● **Task material**

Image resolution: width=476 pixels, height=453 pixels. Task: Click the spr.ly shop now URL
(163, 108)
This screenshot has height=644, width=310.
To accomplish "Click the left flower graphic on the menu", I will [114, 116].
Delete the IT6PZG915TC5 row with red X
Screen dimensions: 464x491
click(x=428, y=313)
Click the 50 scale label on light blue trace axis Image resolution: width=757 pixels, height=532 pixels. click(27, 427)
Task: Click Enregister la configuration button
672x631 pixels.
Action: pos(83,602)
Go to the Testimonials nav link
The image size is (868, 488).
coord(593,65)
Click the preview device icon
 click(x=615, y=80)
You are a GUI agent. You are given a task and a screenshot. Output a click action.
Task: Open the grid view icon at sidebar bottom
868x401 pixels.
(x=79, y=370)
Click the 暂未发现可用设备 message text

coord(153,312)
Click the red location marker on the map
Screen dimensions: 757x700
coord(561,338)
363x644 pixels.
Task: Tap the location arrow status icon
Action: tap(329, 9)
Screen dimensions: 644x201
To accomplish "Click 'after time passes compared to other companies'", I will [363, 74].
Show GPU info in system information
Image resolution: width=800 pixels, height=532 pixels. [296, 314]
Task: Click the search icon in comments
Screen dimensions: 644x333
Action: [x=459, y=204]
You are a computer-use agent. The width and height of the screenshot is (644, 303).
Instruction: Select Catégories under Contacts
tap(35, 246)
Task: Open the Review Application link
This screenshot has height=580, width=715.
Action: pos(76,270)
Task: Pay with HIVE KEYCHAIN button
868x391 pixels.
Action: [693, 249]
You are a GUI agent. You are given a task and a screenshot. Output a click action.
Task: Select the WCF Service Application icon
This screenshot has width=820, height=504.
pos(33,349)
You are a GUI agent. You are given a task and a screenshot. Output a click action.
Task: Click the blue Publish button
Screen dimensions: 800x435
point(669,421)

● **Exercise directions**
Would you please copy the material above exactly, with nothing left out?

● **Task output**
Image resolution: width=476 pixels, height=453 pixels. Task: Click the spr.ly shop now URL
(163, 108)
This screenshot has height=644, width=310.
To accomplish "Click the left flower graphic on the menu", I will [114, 116].
Delete the IT6PZG915TC5 row with red X
Screen dimensions: 464x491
click(x=428, y=313)
Click the 50 scale label on light blue trace axis Image resolution: width=757 pixels, height=532 pixels. click(27, 427)
Task: Click Enregister la configuration button
672x631 pixels.
Action: pos(83,602)
Go to the Testimonials nav link
The image size is (868, 488).
coord(593,65)
Click the preview device icon
 click(x=615, y=80)
You are a GUI agent. You are given a task and a screenshot. Output a click action.
Task: Open the grid view icon at sidebar bottom
868x401 pixels.
(x=79, y=370)
Click the 暂未发现可用设备 message text

coord(153,312)
Click the red location marker on the map
Screen dimensions: 757x700
coord(561,338)
363x644 pixels.
Task: Tap the location arrow status icon
Action: tap(329, 9)
Screen dimensions: 644x201
To accomplish "Click 'after time passes compared to other companies'", I will [363, 74].
Show GPU info in system information
Image resolution: width=800 pixels, height=532 pixels. [296, 314]
Task: Click the search icon in comments
Screen dimensions: 644x333
Action: [x=459, y=204]
You are a computer-use agent. The width and height of the screenshot is (644, 303).
Instruction: Select Catégories under Contacts
tap(35, 246)
Task: Open the Review Application link
This screenshot has height=580, width=715.
Action: pos(76,270)
Task: Pay with HIVE KEYCHAIN button
868x391 pixels.
Action: [693, 249]
You are a GUI agent. You are given a task and a screenshot. Output a click action.
Task: Select the WCF Service Application icon
This screenshot has width=820, height=504.
pos(33,349)
You are a GUI agent. You are given a task and a screenshot. Output a click action.
Task: Click the blue Publish button
Screen dimensions: 800x435
point(669,421)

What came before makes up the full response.